The similarities don’t end there. Both countries have experienced revolution and rely upon the waters of the Nile, threatened by Ethiopia’s immense dam, to water both their fields and their people. 

However, limiting Egypt’s freedom to act is both its own desperate economic situation, allied to the support offered Cairo by the RSF’s ally, the United Arab Emirates, which regards the militia group as a longstanding ally in resisting the kind of political Islam the UAE has long pushed back against.

The role of Libya’s eastern warlord, Khalifa Haftar, also serves to muddy the water. On the one hand, Haftar has been known to back Hemedti and the RSF, with each going so far as to exchange fighters and, we’re told, collaborating over highly lucrative smuggling routes. However – and this is the kicker – Haftar also relies upon the support of Egypt, which, in its turn, is reliant upon the UAE. 

The other significant presence on the ground is that of the Russian mercenary force, Wagner.
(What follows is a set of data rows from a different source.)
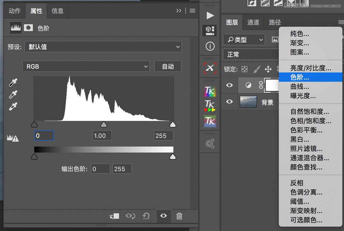The width and height of the screenshot is (344, 231).
Task: Open the RGB channel dropdown
Action: point(86,66)
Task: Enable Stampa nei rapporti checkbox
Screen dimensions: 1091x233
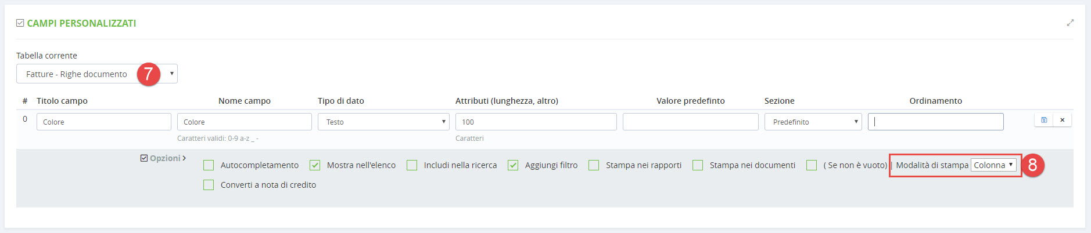Action: point(594,165)
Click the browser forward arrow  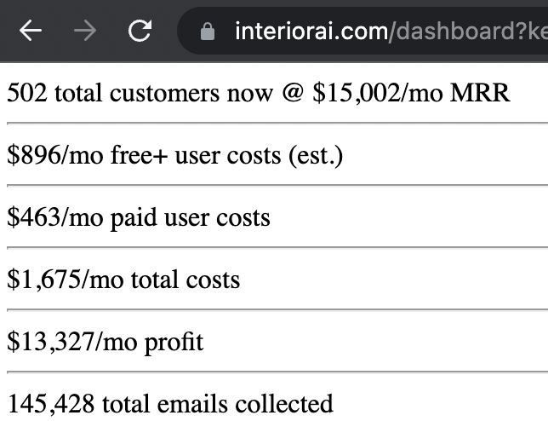click(x=85, y=31)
Reliant upon a healthy partnership with whoever holds power in Khartoum, Wagner has been active in guarding the goldmines in both Sudan and the neighbouring Central African Republic, mining Africa’s gold and, since the conflict broke out in Ukraine, using it to circumvent Western sanctions. 

Also in the mix is the Russian state itself, currently developing plans to establish a naval base at Port Sudan – the fall-back departure point for UK nationals fleeing the conflict – capable of supporting some 300 troops and four ships. The port also gives Moscow access to the busy energy trading route to Europe. 

The fighting needs to end, Dr Mashamoun says, because “people are tired. They’re tired of the fighting, the generals and even the civilian politicians. Nobody wants to see escalation. They just want to go about their business.”